-- Start Quoted passage --

The French defence minister also put herself at odds with the U.S. on maritime security in the Gulf, after Washington earlier this month launched a maritime coalition based in Bahrain to protect shipping in the strategic Strait of Hormuz.
France instead favours a European mission which Parly said should be able to start "very soon".
"We want to make clear that our policy is separate from the 'maximum pressure' American policy," she said, referring to Washington's increasing sanctions against Tehran.
"I would like to add that we are not subtracting anything, we are adding, as a number of countries would not have participated in the American initiative anyway."
In a wide-ranging and strongly-worded speech, Parly also spoke out on the dangers of chemical weapons again being used in Syria -- an outcome that would be a red line for France.
"Yes there is a risk and when you look at (rebel-held) Idlib province there is a strong risk," she said.
"I am convinced that if these weapons were used again that France would be ready to react again."
She also homed in on strains on NATO, saying it remained the cornerstone of security in Europe but that it was "time to move from the brain-dead to the brainstorm".
French President Emmanuel Macron stirred controversy this month saying he believed NATO was undergoing "brain death," lamenting a lack of coordination between Europe and the United States, in an interview with The Economist magazine.
Parly said proposals will be laid on the table at the alliance's summit in London in December including for a group of "wise persons or elders to think about the future of NATO".

-- End Quoted passage --
-- Start Data for this exercise --

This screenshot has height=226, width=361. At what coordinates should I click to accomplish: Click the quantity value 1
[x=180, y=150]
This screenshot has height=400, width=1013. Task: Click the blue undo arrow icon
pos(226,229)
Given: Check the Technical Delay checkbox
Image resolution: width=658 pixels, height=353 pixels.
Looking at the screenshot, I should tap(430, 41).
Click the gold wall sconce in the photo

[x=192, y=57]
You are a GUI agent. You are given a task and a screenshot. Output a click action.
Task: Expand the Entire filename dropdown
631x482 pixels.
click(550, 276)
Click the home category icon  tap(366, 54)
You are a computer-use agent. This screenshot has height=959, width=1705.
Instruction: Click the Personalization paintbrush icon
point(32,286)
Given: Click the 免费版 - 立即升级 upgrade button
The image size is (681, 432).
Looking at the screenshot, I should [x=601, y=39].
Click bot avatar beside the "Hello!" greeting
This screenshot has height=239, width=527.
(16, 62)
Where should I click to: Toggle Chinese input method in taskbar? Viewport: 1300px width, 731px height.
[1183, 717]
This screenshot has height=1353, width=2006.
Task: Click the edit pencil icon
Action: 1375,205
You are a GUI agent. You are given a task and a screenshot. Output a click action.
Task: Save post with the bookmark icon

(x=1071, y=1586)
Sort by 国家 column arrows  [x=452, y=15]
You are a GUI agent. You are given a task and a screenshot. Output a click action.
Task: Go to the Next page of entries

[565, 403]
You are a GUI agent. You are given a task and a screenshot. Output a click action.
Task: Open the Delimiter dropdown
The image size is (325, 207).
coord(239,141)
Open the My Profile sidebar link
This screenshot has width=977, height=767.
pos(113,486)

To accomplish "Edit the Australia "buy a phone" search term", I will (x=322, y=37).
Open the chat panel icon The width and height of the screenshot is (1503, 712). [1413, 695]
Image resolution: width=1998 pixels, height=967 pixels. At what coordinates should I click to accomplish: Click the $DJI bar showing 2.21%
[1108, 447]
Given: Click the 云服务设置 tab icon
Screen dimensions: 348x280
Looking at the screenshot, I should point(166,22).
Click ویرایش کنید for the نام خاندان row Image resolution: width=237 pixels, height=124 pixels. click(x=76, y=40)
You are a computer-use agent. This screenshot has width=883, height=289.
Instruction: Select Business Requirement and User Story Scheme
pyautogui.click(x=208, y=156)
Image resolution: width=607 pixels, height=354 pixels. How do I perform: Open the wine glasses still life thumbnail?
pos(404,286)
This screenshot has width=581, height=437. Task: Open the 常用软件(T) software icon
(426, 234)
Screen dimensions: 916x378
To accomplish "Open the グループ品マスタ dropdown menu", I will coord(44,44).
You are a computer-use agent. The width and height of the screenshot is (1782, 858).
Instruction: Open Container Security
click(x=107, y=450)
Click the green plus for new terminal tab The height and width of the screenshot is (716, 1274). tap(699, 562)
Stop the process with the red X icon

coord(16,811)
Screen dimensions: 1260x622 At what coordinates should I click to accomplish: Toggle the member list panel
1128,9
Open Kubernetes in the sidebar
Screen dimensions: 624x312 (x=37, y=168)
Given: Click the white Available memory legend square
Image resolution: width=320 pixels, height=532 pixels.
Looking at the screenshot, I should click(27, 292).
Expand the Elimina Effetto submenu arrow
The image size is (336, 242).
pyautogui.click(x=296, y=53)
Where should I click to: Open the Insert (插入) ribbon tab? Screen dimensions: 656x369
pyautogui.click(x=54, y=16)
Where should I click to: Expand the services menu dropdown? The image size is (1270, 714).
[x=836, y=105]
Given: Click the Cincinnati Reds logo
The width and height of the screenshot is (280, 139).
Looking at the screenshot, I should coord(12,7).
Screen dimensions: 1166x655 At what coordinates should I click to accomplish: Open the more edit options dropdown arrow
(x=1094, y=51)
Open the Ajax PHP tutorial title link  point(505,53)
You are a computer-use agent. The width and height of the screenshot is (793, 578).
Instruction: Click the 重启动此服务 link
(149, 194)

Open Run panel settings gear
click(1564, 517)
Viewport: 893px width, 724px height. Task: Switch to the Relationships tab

-- End Data for this exercise --

_Set problem A_: List every city named in the French defense minister text.
_Set problem B_: In the rows, from the line with "Where should I click to: Open" through the end of the rows, swap "dropdown" for "drop-down" and give those lines back with nothing else changed.
The rows have no connection to the text about the French defense minister.

_Answer A_: Washington, Tehran, London

_Answer B_:
Where should I click to: Open the Insert (插入) ribbon tab? Screen dimensions: 656x369
pyautogui.click(x=54, y=16)
Where should I click to: Expand the services menu drop-down? The image size is (1270, 714).
[x=836, y=105]
Given: Click the Cincinnati Reds logo
The width and height of the screenshot is (280, 139).
Looking at the screenshot, I should coord(12,7).
Screen dimensions: 1166x655 At what coordinates should I click to accomplish: Open the more edit options drop-down arrow
(x=1094, y=51)
Open the Ajax PHP tutorial title link  point(505,53)
You are a computer-use agent. The width and height of the screenshot is (793, 578).
Instruction: Click the 重启动此服务 link
(149, 194)

Open Run panel settings gear
click(1564, 517)
Viewport: 893px width, 724px height. Task: Switch to the Relationships tab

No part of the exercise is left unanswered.